Best suggestions -- read the manuals.


----------



## gsgary (Jan 11, 2012)

One thing to remember when using flash is aperture controls your flash exposure and shutter speed controls your ambient exposure and so can ISO


----------



## KmH (Jan 11, 2012)

kirbym2 said:


> As I understand the flash will fire at 1/1 power unless I adjust.  Do I adjust this power setting on the flash itself, on the camera (D7000), or both?
> 
> 
> Thanks!


Both. See page 225 of the D7000 user's manual and pages 34-37 of the SB-600 user's manual.


----------



## kirbym2 (Jan 11, 2012)

[/QUOTE]Both. See page 225 of the D7000 user's manual and pages 34-37 of the SB-600 user's manual.[/QUOTE]

Thanks!  I'm comfortable make the changes in both the camera and flash, however was uncertain if by setting both I would be enhancing the effect.  If I set the flash to half power, I didn't want to set the camera to half as well if it would essentially double the effect (1/2 of 1/2 so to speak).

Hope that made sense.

Thanks again!


----------



## Rephargotohp (Jan 11, 2012)

gsgary said:


> One thing to remember when using flash is aperture controls your flash exposure and shutter speed controls your ambient exposure and so can ISO


Let's clean up this statement a little to make it more useful.

Shutter speed will only affect ambient light, Whether that is the background or ambient light falling on the subject. If your background is too light or dark relative to your subject (flash light) Adjusting the shutter speed will change the background without affecting your subjects flash lighting

Flash power will only affect Flash light on the subject. If you subject is too dark or too light, adjust flash power

Aperture will affect everything, If the overall scene Background + Flash is too dark or too light. Aperture will change everything. ISO will too

Get a good exposure onyour background with some lattitude in the shutter speed up to Sync speed. Then bring in your subject and adjust flash power till there is a good balance. A light meter would speed the process by measuring the ambient and setting flash output accordingly. But quite honestly you can look for balance by Chimping ( notice I said balance not exposure)


----------



## Rephargotohp (Jan 11, 2012)

Both. See page 225 of the D7000 user's manual and pages 34-37 of the SB-600 user's manual.[/QUOTE]

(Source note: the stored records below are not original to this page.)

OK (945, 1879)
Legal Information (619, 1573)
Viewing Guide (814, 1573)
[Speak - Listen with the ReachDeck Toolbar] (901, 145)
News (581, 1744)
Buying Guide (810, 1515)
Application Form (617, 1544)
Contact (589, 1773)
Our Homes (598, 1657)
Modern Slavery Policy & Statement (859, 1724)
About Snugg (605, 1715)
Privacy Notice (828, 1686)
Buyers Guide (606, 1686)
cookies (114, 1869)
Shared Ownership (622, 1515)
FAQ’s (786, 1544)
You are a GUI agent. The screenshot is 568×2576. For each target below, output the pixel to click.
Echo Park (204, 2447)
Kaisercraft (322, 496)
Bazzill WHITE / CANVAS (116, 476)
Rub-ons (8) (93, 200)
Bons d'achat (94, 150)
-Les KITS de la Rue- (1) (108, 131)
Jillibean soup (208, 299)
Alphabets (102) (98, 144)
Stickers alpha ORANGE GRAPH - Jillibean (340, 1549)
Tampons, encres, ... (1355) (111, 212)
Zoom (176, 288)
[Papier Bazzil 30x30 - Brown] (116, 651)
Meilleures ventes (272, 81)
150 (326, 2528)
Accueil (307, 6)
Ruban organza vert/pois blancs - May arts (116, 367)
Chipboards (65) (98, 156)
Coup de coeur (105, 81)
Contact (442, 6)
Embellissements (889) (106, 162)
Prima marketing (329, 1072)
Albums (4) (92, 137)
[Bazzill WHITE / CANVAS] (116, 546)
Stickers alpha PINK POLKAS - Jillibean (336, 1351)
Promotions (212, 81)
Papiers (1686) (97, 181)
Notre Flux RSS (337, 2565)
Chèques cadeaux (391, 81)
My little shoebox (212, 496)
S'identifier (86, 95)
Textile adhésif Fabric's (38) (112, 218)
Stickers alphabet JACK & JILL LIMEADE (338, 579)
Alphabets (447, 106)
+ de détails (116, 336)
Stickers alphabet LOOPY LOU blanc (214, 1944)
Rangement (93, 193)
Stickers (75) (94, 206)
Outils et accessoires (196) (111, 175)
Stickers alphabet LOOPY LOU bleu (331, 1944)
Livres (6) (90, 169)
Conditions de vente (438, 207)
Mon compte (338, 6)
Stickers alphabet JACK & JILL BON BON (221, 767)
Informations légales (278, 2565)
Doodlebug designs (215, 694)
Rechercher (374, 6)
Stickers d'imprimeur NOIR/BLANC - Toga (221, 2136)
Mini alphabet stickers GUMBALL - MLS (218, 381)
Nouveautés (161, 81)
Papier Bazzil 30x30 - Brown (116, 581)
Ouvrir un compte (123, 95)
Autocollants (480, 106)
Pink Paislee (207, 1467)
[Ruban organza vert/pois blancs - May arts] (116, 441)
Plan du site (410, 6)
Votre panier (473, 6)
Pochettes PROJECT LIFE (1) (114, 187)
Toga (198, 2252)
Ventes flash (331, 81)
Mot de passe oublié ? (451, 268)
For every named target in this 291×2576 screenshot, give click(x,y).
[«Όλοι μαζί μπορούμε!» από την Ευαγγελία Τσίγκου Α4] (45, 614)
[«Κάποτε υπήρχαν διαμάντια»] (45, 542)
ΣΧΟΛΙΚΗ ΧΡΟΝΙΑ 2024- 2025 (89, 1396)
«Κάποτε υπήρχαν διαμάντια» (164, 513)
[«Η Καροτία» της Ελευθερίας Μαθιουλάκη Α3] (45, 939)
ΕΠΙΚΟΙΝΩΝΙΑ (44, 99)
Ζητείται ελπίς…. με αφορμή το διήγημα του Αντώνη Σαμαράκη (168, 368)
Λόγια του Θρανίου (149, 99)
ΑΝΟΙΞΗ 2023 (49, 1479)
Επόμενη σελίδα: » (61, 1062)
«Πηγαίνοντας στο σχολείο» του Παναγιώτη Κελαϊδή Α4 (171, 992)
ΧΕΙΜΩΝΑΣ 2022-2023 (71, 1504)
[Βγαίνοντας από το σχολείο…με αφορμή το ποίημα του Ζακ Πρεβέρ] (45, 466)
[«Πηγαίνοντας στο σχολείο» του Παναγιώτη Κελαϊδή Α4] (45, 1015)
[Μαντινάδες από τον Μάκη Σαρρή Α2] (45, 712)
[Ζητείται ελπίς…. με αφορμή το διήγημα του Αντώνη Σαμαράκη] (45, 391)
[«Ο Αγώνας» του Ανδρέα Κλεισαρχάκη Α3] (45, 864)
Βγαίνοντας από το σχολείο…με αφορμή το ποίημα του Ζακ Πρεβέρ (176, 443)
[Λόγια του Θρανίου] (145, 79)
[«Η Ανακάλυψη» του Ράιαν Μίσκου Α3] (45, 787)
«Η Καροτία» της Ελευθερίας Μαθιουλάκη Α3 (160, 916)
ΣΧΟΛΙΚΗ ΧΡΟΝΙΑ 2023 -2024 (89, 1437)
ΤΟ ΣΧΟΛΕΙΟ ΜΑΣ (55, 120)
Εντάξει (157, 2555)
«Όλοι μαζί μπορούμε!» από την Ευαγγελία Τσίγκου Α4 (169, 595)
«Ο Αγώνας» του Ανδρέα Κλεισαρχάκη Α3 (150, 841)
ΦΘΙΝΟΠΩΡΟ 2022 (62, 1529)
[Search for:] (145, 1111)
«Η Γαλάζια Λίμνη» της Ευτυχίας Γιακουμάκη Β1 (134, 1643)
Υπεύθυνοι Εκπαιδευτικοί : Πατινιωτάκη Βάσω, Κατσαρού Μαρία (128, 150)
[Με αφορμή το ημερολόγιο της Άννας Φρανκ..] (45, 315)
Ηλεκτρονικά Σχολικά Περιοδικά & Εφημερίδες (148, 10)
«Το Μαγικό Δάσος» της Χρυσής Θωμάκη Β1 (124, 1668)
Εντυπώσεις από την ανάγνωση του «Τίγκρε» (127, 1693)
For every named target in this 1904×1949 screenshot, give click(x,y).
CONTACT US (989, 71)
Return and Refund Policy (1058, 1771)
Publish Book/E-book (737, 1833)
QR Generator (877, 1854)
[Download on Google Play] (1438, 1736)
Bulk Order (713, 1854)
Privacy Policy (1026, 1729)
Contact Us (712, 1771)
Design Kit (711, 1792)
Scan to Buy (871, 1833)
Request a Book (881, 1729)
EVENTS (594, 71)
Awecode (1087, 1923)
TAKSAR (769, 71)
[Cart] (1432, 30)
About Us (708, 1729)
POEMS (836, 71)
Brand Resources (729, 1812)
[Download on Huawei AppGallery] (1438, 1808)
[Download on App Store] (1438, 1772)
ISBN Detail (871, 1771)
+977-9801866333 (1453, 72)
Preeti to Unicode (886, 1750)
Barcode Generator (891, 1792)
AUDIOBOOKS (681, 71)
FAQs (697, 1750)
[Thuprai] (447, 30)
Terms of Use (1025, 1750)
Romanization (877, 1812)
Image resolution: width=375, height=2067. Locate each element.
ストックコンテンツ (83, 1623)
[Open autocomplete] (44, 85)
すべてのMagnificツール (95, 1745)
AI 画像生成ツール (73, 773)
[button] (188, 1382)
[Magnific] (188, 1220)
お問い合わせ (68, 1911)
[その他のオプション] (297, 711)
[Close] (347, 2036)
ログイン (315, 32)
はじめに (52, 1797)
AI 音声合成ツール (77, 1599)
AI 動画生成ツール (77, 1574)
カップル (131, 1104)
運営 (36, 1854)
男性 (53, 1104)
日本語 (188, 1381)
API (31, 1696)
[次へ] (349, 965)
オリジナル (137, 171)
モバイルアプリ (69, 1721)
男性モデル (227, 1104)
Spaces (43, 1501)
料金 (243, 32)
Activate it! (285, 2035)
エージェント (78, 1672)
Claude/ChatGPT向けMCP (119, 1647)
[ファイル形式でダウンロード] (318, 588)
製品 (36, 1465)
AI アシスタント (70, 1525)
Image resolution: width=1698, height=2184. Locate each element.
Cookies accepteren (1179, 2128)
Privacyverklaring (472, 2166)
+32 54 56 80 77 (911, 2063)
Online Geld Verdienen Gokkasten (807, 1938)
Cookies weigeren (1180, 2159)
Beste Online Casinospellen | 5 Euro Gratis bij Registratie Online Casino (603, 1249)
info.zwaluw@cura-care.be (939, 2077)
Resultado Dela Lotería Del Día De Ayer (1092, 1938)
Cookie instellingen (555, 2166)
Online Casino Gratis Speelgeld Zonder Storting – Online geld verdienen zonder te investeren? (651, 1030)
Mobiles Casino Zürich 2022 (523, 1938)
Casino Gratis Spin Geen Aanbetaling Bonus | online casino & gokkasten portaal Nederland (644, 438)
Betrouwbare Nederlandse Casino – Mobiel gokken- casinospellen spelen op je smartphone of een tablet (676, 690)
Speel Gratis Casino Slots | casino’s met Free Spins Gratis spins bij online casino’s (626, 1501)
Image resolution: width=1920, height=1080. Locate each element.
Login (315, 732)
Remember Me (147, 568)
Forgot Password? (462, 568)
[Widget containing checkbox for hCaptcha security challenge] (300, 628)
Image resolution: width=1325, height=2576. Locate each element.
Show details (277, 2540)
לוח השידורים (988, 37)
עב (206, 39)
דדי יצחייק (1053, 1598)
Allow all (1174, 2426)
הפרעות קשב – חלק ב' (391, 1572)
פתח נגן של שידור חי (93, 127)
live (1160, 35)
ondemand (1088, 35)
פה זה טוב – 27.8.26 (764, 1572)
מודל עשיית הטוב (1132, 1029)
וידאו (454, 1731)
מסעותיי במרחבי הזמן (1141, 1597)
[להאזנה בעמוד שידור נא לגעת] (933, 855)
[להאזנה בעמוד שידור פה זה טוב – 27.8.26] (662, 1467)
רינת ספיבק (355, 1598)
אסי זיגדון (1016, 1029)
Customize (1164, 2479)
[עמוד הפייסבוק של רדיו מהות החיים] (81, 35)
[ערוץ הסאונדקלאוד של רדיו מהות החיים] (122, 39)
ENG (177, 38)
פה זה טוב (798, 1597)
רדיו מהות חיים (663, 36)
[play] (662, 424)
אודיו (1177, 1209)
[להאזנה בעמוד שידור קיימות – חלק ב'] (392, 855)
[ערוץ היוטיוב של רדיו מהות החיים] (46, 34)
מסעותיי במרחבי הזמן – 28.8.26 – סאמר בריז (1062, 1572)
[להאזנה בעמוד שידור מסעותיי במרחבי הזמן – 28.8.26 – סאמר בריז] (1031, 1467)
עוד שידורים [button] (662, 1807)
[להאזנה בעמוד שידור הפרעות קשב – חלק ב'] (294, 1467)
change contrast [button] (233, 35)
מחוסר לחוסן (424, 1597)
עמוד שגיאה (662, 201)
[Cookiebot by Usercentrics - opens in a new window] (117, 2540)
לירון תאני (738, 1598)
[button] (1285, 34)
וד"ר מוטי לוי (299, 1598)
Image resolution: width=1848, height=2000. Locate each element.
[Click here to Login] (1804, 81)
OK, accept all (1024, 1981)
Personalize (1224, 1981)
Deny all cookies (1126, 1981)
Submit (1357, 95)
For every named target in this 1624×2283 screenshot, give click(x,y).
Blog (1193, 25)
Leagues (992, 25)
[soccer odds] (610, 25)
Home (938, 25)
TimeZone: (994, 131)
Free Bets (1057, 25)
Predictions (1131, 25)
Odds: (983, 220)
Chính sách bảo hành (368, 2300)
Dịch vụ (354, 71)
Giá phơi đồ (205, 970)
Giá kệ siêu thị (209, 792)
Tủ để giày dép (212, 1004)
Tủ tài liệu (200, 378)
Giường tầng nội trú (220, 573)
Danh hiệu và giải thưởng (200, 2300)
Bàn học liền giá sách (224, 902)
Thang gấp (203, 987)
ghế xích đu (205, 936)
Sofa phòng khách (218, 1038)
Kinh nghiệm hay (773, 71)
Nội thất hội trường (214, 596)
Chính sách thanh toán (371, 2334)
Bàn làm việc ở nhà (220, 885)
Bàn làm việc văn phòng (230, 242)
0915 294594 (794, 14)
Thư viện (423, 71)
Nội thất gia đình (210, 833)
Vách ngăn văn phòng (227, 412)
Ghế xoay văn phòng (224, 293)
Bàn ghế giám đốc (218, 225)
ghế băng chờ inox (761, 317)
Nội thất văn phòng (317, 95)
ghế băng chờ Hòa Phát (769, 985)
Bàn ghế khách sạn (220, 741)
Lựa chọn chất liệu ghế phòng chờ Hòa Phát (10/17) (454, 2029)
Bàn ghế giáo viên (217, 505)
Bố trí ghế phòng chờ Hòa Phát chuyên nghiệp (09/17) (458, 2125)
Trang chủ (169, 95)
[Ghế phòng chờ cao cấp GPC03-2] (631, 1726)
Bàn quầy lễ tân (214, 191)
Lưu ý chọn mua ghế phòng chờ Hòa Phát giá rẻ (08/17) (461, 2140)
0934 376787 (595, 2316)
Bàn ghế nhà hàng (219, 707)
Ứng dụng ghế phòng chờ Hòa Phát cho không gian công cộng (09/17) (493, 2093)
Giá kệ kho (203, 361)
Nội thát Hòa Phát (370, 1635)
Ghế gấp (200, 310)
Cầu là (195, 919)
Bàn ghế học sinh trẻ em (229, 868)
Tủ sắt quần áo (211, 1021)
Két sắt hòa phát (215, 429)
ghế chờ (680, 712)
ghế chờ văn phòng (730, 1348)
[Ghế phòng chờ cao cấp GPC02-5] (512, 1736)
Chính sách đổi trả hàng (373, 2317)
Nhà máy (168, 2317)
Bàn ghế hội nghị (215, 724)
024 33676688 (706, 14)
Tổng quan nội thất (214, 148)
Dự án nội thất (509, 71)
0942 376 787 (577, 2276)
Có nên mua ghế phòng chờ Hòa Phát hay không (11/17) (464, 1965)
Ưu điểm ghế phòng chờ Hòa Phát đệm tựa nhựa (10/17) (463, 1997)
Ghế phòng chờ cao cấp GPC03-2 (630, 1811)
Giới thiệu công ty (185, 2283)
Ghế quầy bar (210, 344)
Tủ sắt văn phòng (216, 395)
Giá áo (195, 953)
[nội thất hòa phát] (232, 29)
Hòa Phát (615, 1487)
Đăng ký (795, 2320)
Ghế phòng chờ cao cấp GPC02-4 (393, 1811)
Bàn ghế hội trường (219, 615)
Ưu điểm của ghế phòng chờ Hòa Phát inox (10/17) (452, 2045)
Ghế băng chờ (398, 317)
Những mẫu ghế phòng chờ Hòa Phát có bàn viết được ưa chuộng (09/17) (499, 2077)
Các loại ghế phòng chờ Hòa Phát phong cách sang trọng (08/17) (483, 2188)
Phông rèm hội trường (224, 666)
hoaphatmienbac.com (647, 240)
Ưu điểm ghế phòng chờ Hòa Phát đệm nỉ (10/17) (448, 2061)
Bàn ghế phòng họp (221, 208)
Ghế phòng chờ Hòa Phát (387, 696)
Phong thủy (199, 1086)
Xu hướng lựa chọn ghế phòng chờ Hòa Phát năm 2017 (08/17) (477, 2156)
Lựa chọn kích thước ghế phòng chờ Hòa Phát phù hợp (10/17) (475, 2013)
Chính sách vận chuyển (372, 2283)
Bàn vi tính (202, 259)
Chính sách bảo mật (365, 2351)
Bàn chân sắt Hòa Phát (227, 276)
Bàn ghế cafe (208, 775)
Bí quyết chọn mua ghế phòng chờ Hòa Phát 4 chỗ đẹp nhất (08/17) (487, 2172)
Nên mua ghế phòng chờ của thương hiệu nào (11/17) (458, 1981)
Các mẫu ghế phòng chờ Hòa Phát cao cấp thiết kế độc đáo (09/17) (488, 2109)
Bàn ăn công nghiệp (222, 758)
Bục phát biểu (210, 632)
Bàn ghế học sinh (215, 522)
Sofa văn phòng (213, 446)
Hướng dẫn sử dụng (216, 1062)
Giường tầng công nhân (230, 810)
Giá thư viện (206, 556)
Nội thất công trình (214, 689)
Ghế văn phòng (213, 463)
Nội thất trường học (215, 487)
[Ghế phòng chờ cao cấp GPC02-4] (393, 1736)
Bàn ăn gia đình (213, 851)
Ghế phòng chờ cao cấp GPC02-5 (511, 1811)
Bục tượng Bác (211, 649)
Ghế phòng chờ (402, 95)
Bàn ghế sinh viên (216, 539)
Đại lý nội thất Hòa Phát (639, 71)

Thanks! I'm comfortable make the changes in both the camera and flash, however was uncertain if by setting both I would be enhancing the effect. If I set the flash to half power, I didn't want to set the camera to half as well if it would essentially double the effect (1/2 of 1/2 so to speak).

Hope that made sense.

Thanks again![/QUOTE]

I don't have the time to check the manuals at the moment but would the answer be "Both" or "Either"?


----------



## kirbym2 (Jan 11, 2012)

I took the answer to mean both.  If my desire is to have my flash output at 1/2 power, then I must set both the camera and the flash to 1/2 power.  

If I'm mistaken here, please let me know.  I would love to control everything from the camera, and not touch the flash (or at least as little as possible).

Thanks!


----------



## Vtec44 (Jan 11, 2012)

My understand is that the camera's flash settings affect the popup flash only.  The settings on your SB600 will take over once you have it on the camera.


----------



## Rephargotohp (Jan 11, 2012)

Well according to the manual from In Camera you can adjust the power of both the Po-up and the Group Flashes (OCF) independently. The way I interpret it ( and I don't shoot Nikon) is that it is "Either" and not both which to me would be stupid if that was the case. 
And watching Joe Macnally work I never saw him go to the flash to adjust power, just the back of his camera.

But I don't know and I don't have a NIkon to test

Keithe shoots Nikons so he should know

Keith is it either or both?


----------



## KmH (Jan 11, 2012)

kirbym2 said:


> I took the answer to mean both.  If my desire is to have my flash output at 1/2 power, then I must set both the camera and the flash to 1/2 power.
> 
> If I'm mistaken here, please let me know.  I would love to control everything from the camera, and not touch the flash (or at least as little as possible).
> 
> Thanks!


My bad. No. You only need to set one or the other.

The D7000 communicates with the SB-600. When you set it to 1/2 power in the D7000 commander mode menu, the D7000 just sends a signal conveying that value to the SB-600 that changes the power setting to 1/2.



> Any sufficiently advanced technology is indistinquishable from magic. - Arthur C. Clarke


----------



## Rephargotohp (Jan 11, 2012)

Thanks Keith


----------